Endeudamiento en Argentina: dos de cada tres personas agotan sus ingresos antes del 20 de cada mes
Dos de cada tres argentinos consumen todos sus ingresos, como máximo, el día 20 de cada mes y apenas el 9,3% logra llegar al final del período con capacidad de ahorro. En ese contexto, el 61,9% contrajo deudas durante los últimos seis meses y más de la mitad lo hizo para afrontar gastos básicos, según un sondeo de Zentrix Consultora.
El relevamiento muestra que el crédito dejó de utilizarse principalmente para financiar proyectos o comprar bienes durables y pasó a funcionar como un recurso para cubrir alimentos, servicios y otras necesidades cotidianas. Al mismo tiempo, el 86,6% de los encuestados considera que un solo empleo ya no resulta suficiente para vivir.
La pérdida de poder adquisitivo aparece como una percepción ampliamente extendida: el 87,4% afirma que sus ingresos no superan a la inflación. Esa evaluación atraviesa las preferencias políticas, aunque con intensidades diferentes. Entre quienes votan al oficialismo, el 73% admite un deterioro salarial; entre los opositores, la proporción asciende al 97,1%.
Según el análisis de la consultora, la diferencia entre ambos grupos no radica tanto en el reconocimiento de la pérdida como en su interpretación. Mientras una parte de los votantes la considera el costo de una transición económica, otros la identifican como el resultado de un fracaso de la política oficial.
La insuficiencia de los ingresos afecta con mayor fuerza a las generaciones más jóvenes. Entre las personas de 18 a 39 años, el 85,5% ya no dispone de dinero al llegar al día 20. En el grupo de 40 a 59 años, la proporción baja al 60,6%.
Esta brecha refleja que los adultos jóvenes no solo perciben remuneraciones menores, sino que también cuentan con menos respaldo para afrontar los últimos días del mes. Con el salario agotado cuando todavía resta un tercio del período, el principal desafío ya no es ahorrar, sino conseguir recursos para cubrir los consumos esenciales.
El 53,7% de quienes se endeudaron durante el último semestre explicó que lo hizo porque sus ingresos no alcanzaban para pagar los gastos básicos. En cambio, solo el 11,5% solicitó financiamiento para adquirir bienes durables, tradicionalmente asociados con una mejora patrimonial o una planificación de largo plazo.
El acceso al crédito también expone una fuerte desigualdad generacional.

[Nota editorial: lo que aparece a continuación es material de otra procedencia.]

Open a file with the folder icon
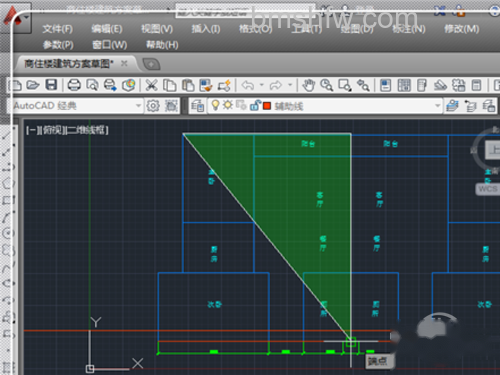 point(33,85)
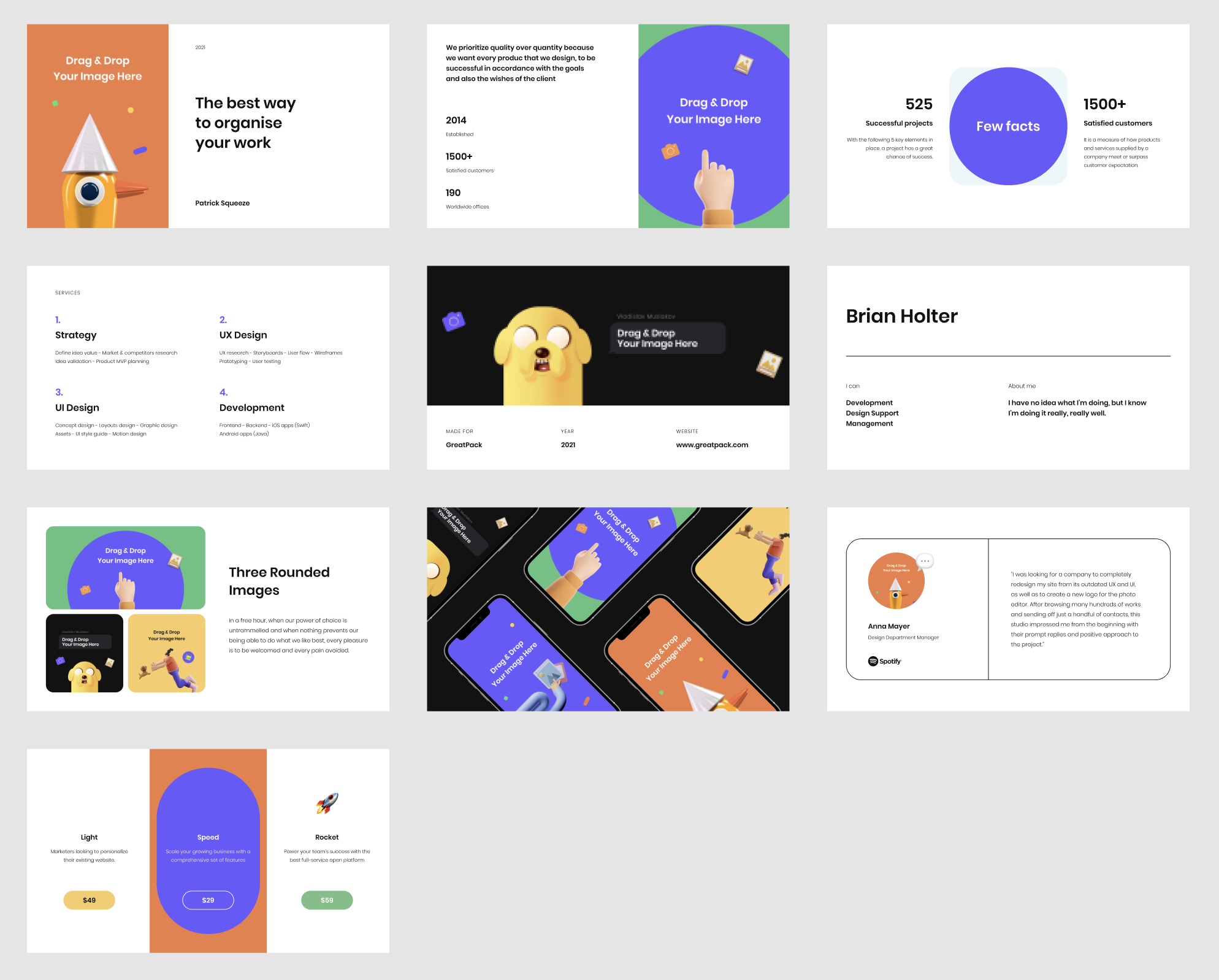Select the $49 Light plan button
Image resolution: width=1219 pixels, height=980 pixels.
pyautogui.click(x=89, y=900)
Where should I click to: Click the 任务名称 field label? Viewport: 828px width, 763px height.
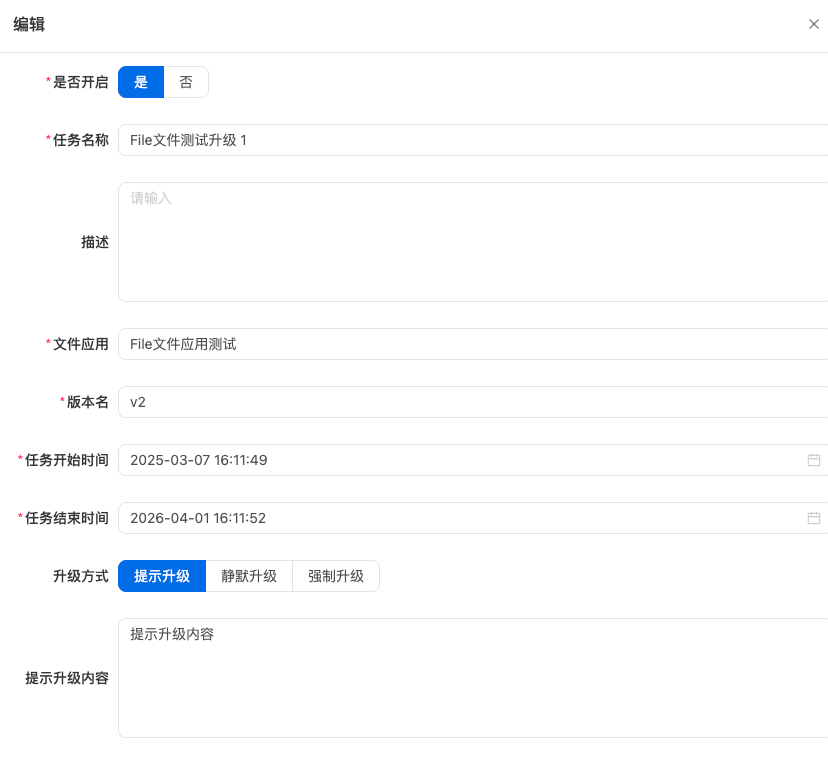tap(80, 140)
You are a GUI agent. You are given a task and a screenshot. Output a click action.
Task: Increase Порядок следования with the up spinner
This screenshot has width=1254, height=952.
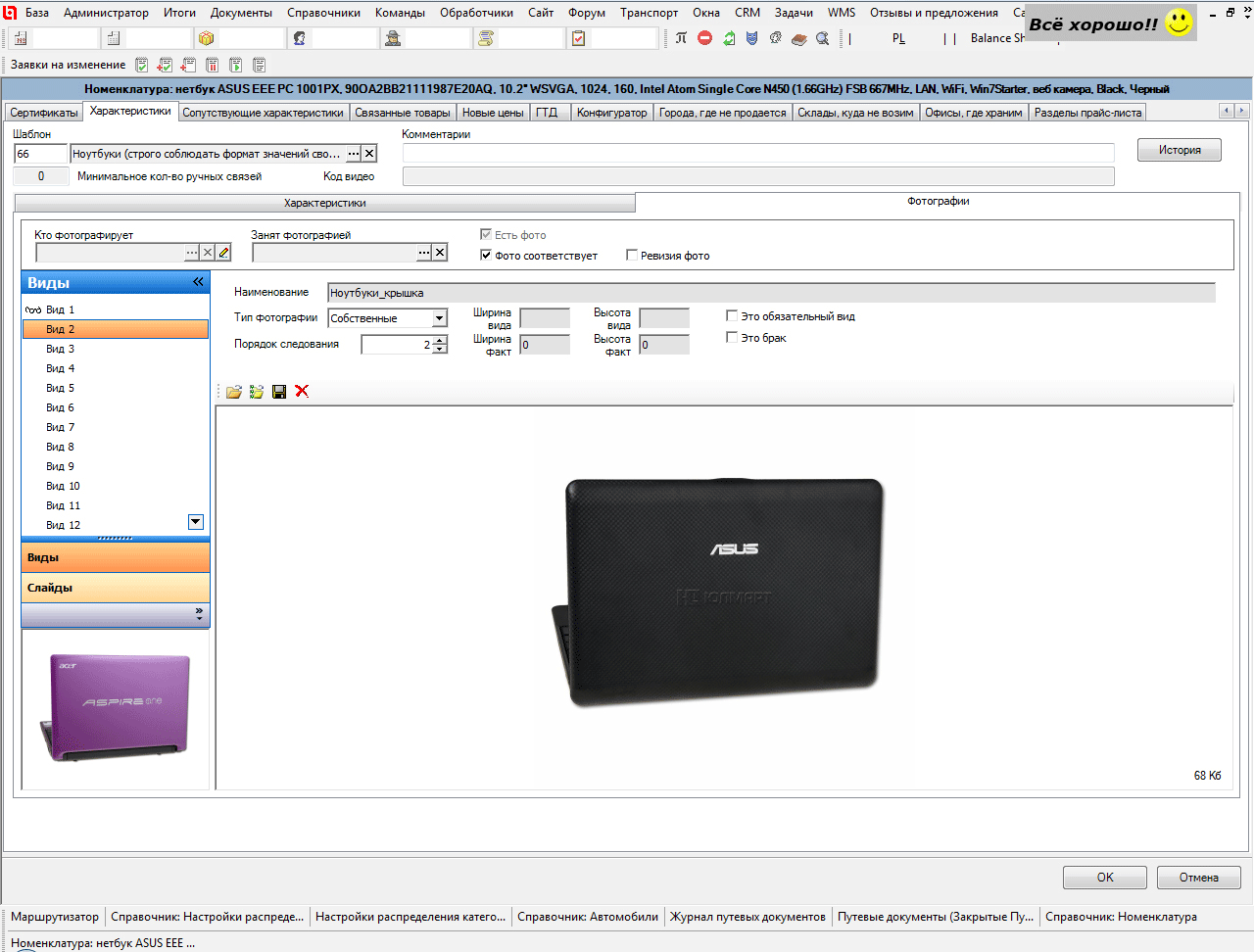(x=440, y=340)
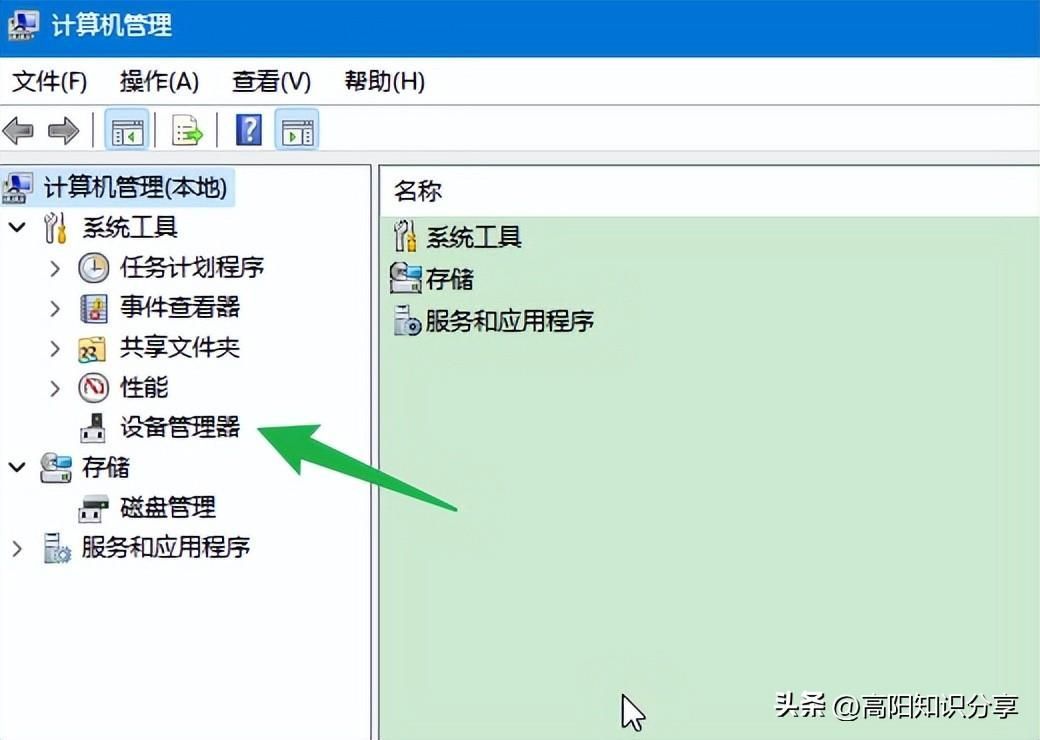Collapse the 系统工具 tree node
Image resolution: width=1040 pixels, height=740 pixels.
(x=17, y=227)
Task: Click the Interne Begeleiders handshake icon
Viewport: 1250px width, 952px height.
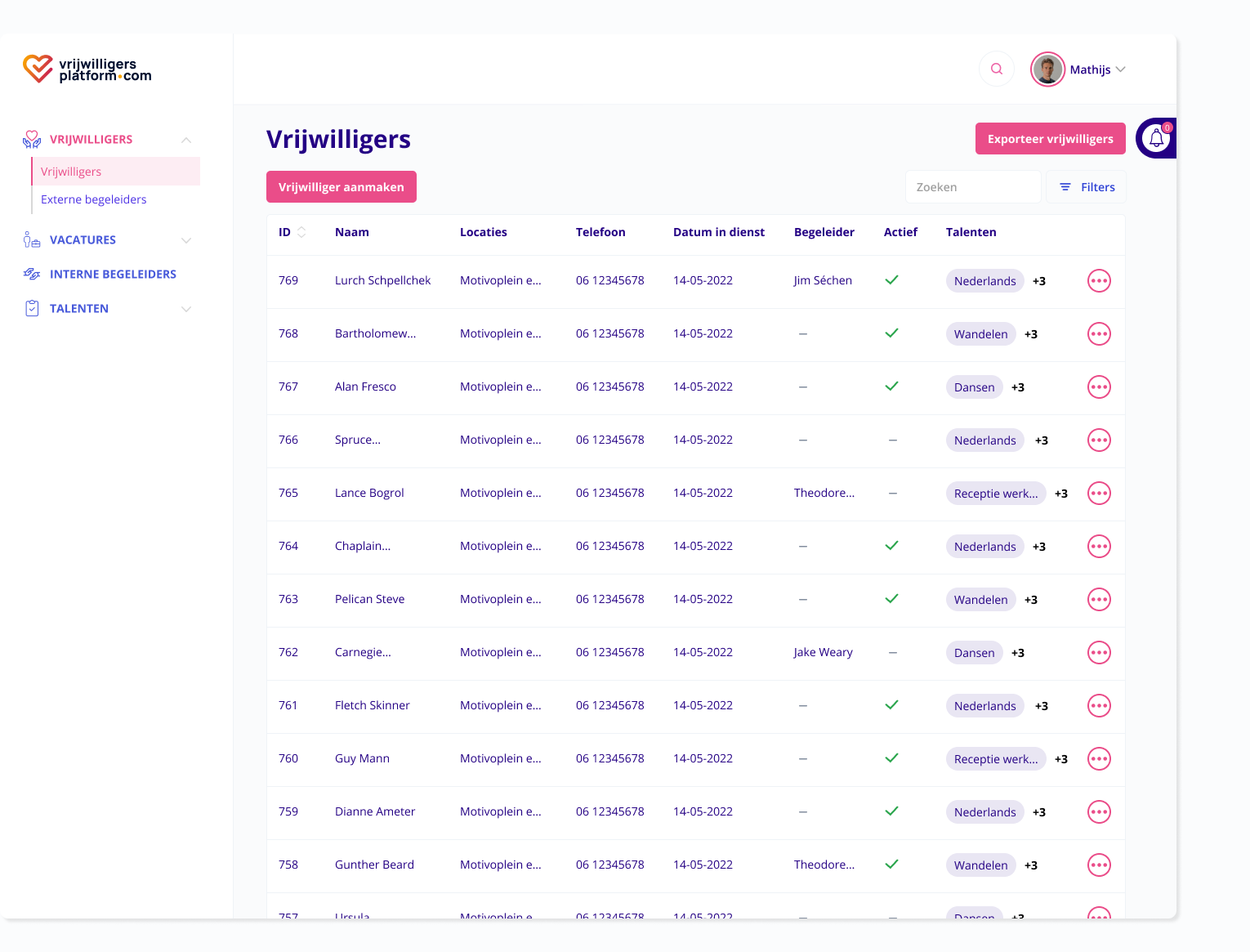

El 35,8% de las personas de entre 18 y 39 años acudió a prestamistas o entidades financieras informales, mientras que entre los mayores de 60 años esa proporción fue del 7%.
De esta manera, el sector con menor patrimonio y estabilidad económica aparece como el más expuesto a opciones de financiamiento costosas y con menor regulación. La falta de acceso a instrumentos formales empuja a muchos jóvenes hacia circuitos que pueden profundizar el sobreendeudamiento.
El problema no termina al obtener el préstamo. Casi la mitad de los endeudados presenta dificultades para cumplir con sus obligaciones: al 28,9% le cuesta mucho pagar, el 12% ya se atrasó en alguna cuota y el 6,4% reconoce directamente que no puede cancelar sus compromisos.
A la vez, el 55% de los consultados considera que las tasas de interés son tan elevadas que el crédito termina convirtiéndose en “una trampa”. El financiamiento que inicialmente permite resolver una urgencia pasa así a representar una nueva carga sobre presupuestos familiares que ya se encontraban debilitados.
El deterioro también influye sobre la percepción de la situación económica. El 42,8% evalúa negativamente sus finanzas personales, mientras que el 61,8% tiene una opinión desfavorable sobre la economía del país. La diferencia de 19 puntos porcentuales indica, según el estudio, que la crisis ya no es interpretada únicamente como una dificultad individual, sino como un problema colectivo.
Esa mirada se refleja además en la identificación social. Al sumar a quienes se consideran de clase baja y media-baja, el 53,9% de la población se ubica en la base de la pirámide socioeconómica.
Para Zentrix, ese indicador trasciende la medición objetiva de los ingresos y expresa un cambio en la identidad social: mientras el pluriempleo se consolida como una necesidad, el crédito se destina a la subsistencia y los salarios se agotan antes del día 20, más de la mitad de los argentinos deja de reconocerse como integrante de la clase media, históricamente central en la estructura social del país.